STUTTGART (Bloomberg) -- Volkswagen Group's biggest shareholder said the $15.3 billion settlement with U.S. authorities over its cheating on emissions tests will remove a major roadblock toward a recovery from the scandal once final approval has been granted.
Porsche Automobil Holding SE, which owns 52 percent of Volkswagen's voting stock, said it remains "fully committed to its role as VW anchor shareholder," the company said at its annual shareholders meeting on Wednesday, a day after the settlement was announced.
With the agreement with U.S. authorities and consumers, "Volkswagen has taken a further important step toward overcoming the diesel issue," Hans Dieter Poetsch, Porsche Holding's CEO and VW Group's chairman, said at the meeting here. "Despite the current challenging situation, the Volkswagen Group has excellent prospects for the future."

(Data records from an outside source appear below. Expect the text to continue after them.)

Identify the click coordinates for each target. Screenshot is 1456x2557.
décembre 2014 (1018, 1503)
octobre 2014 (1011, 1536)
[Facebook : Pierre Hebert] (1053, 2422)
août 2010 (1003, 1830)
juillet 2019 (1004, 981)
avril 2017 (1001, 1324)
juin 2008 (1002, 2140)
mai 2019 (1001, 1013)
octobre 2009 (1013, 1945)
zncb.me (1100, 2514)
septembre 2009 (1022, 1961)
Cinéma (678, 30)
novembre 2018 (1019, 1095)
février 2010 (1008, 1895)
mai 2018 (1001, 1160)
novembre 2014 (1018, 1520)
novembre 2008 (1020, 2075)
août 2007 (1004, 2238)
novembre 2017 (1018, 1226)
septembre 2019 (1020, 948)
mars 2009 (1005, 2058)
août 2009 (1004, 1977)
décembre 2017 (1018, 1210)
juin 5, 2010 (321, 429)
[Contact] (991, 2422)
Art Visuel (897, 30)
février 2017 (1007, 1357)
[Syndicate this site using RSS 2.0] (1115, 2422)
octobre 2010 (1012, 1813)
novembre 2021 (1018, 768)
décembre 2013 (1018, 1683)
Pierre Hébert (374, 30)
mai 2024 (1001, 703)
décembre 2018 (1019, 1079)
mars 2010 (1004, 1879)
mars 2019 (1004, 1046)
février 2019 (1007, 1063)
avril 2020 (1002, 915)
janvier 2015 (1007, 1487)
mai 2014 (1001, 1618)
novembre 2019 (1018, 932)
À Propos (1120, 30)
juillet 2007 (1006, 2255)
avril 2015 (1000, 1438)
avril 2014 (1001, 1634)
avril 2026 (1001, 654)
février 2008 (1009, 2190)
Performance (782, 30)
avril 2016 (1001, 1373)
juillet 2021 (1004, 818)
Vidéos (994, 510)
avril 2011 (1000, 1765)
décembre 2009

VW Group's settlement sets an auto-industry record and pushes the limits of the 16.2 billion euros ($17.9 billion) set aside so far to cover the cost of the scandal. To absorb the damages from the worst crisis in its history, the Wolfsburg-based manufacturer all but eliminated dividend payments after posting its first annual operating loss since 1993 last year.
Porsche Holding shareholders will face a less significant cut. The company will pay out 1.004 euros per ordinary share and 1.01 euros per publicly traded preference share. Though that's about half last year's dividend, the 308 million-euro payment is about five times higher than what the board had initially proposed and will be funded from cash reserves.
All voting shares in the holding company are controlled by the Porsche and Piech families. Porsche AG, the maker of the 911 sports car, was carved out of Porsche Holding and folded into Volkswagen's stable of brands in 2012.